• _TASK TO CARRY OUT_:
Reproduce the entries below verbatim, from the first line through the line containing "click(x=81, y=343)", with both ends included.

• _PROVIDED RECORDS_:
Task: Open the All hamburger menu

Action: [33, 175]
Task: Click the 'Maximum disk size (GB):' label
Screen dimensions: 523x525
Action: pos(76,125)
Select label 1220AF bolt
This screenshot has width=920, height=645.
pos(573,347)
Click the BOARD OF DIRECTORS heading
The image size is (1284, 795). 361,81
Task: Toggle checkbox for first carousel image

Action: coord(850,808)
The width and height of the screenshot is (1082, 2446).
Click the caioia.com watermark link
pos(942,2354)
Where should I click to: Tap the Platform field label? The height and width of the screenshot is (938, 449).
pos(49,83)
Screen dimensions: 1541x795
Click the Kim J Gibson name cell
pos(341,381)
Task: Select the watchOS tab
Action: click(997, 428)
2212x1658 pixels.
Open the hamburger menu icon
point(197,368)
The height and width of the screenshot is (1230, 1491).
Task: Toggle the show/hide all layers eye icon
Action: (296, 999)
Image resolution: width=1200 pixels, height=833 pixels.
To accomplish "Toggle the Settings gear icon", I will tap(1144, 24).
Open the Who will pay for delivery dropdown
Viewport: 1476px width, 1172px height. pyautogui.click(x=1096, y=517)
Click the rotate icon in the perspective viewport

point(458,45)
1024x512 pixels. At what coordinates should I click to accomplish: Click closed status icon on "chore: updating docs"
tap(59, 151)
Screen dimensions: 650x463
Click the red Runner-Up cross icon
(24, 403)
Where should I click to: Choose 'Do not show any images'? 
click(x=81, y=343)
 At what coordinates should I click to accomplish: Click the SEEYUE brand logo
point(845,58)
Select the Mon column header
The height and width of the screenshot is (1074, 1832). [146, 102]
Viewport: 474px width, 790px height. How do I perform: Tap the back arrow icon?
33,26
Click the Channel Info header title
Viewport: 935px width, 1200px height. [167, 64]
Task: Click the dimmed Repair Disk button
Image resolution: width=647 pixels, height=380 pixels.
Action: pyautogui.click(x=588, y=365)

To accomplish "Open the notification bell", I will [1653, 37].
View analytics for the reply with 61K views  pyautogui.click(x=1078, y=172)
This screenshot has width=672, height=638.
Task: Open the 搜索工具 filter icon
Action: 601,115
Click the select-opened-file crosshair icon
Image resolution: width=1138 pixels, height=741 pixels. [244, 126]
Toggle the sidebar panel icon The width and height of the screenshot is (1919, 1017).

• _EXPECTED OUTPUT_:
Task: Open the All hamburger menu

Action: [33, 175]
Task: Click the 'Maximum disk size (GB):' label
Screen dimensions: 523x525
Action: pos(76,125)
Select label 1220AF bolt
This screenshot has width=920, height=645.
pos(573,347)
Click the BOARD OF DIRECTORS heading
The image size is (1284, 795). 361,81
Task: Toggle checkbox for first carousel image

Action: coord(850,808)
The width and height of the screenshot is (1082, 2446).
Click the caioia.com watermark link
pos(942,2354)
Where should I click to: Tap the Platform field label? The height and width of the screenshot is (938, 449).
pos(49,83)
Screen dimensions: 1541x795
Click the Kim J Gibson name cell
pos(341,381)
Task: Select the watchOS tab
Action: click(997, 428)
2212x1658 pixels.
Open the hamburger menu icon
point(197,368)
The height and width of the screenshot is (1230, 1491).
Task: Toggle the show/hide all layers eye icon
Action: (296, 999)
Image resolution: width=1200 pixels, height=833 pixels.
To accomplish "Toggle the Settings gear icon", I will tap(1144, 24).
Open the Who will pay for delivery dropdown
Viewport: 1476px width, 1172px height. pyautogui.click(x=1096, y=517)
Click the rotate icon in the perspective viewport

point(458,45)
1024x512 pixels. At what coordinates should I click to accomplish: Click closed status icon on "chore: updating docs"
tap(59, 151)
Screen dimensions: 650x463
Click the red Runner-Up cross icon
(24, 403)
Where should I click to: Choose 'Do not show any images'? 
click(x=81, y=343)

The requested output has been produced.